Польский народ, длительное время воспринимавшийся в политическом смысле как единственное сословие, не удовлетворился полученной Конституцией (ему было с чем сравнивать свой статус в Империи), однако бесспорно именовался народом европейским и «историческим». Правда, не совсем корректно само использование термина «народ» применительно к описанию отношений центра и регионов (областей). «Народы» и отношения с ними в этом контексте выступали лишь как риторические фигуры и даже ритуальные формулы обращения, отсутствие этнического компонента «овеществляло» этнос в виде коллективного и однородного «тела» подданного. Как уже указывалось, имперская политика в отношении народов Империи, строго говоря, выработана не была. Т. е. «национальная», в точном смысле слова, политика таковой не являлась, «как не была и этно-потестарной, она была прежде всего управленческой к регионам, областной»[85].

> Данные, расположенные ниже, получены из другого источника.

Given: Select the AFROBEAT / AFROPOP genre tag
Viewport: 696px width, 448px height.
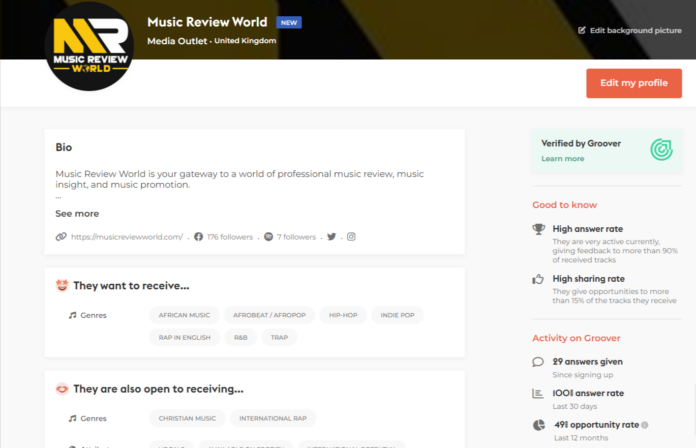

Таким образом, сравнение описаний поляков и финнов можно считать обоснованным, прежде всего, потому, что и в политическом, и в культурном отношении – в качестве «социально-культурных» единиц – они воспринимались как сопоставимые друг с другом представители западноевропейского культурного пространства (в разной степени и в разных формах), а точнее, находящиеся на равноудаленном расстоянии от нациеобразующего ядра на ментальной карте Российской империи. Однако в центре внимания власти, когда она имела дело с нерусским населением западных («цивилизованных») окраин, «находились не этносы или нации», а сословия и население данных регионов[86]. Строго этническое различие и сходство находилось лишь в процессе осмысления, – его реструктуризация и является целью предпринятого исследования.
Часть первая
От народности к этничности: язык научного описания
Образ эпохи складывается из ее «объективности» и ее самоистолкования; но только то и другое неразделимо, и «объективность» невычленима из потока самоистолкования.

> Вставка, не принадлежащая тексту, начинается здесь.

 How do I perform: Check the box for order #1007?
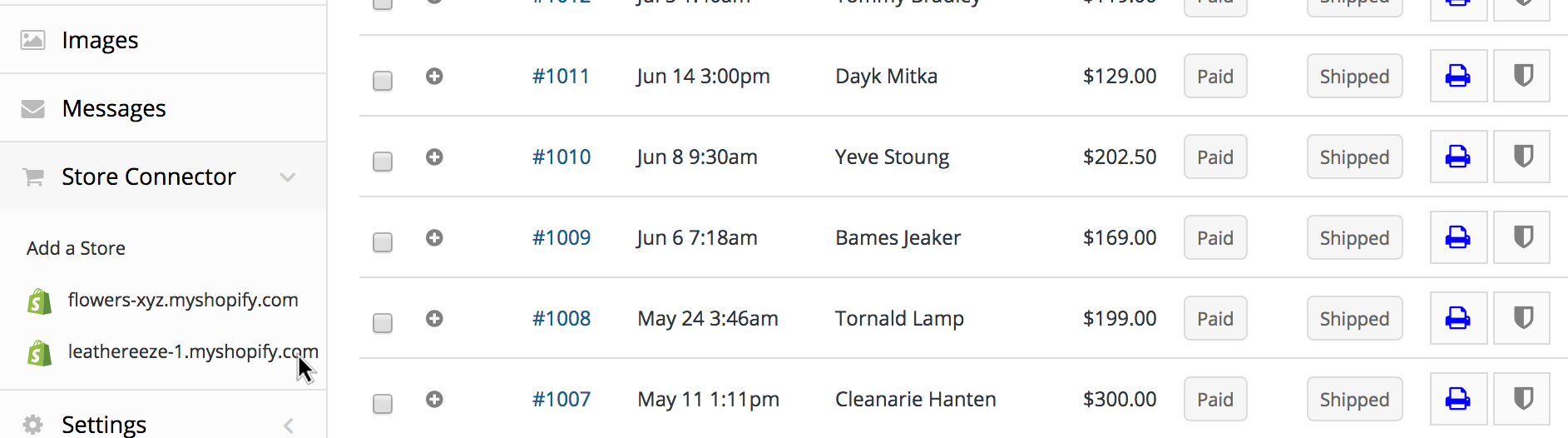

А.М. Михайлов[87]Но так как в республике науки «свобода» мнений обеспечена до такой степени, что нет и попыток спрашивать большинство ни тайно, ни явно, то говорить от имени науки волен не только каждый, чему-либо учившийся, любой писатель, писака или фельетонист, но и простой проходимец, а потому заблудиться в «последних словах науки» чрезвычайно или до крайности легко.
Д.И. Менделеев[88]Глава 1
Рассмотреть и упорядочить: «иные» и «свои»
Всякая наука коренится в наблюдениях и мыслях, свойственных обыденной жизни; дальнейшее ее развитие есть только ряд преобразовании… по мере того, как замечаются в них несообразности.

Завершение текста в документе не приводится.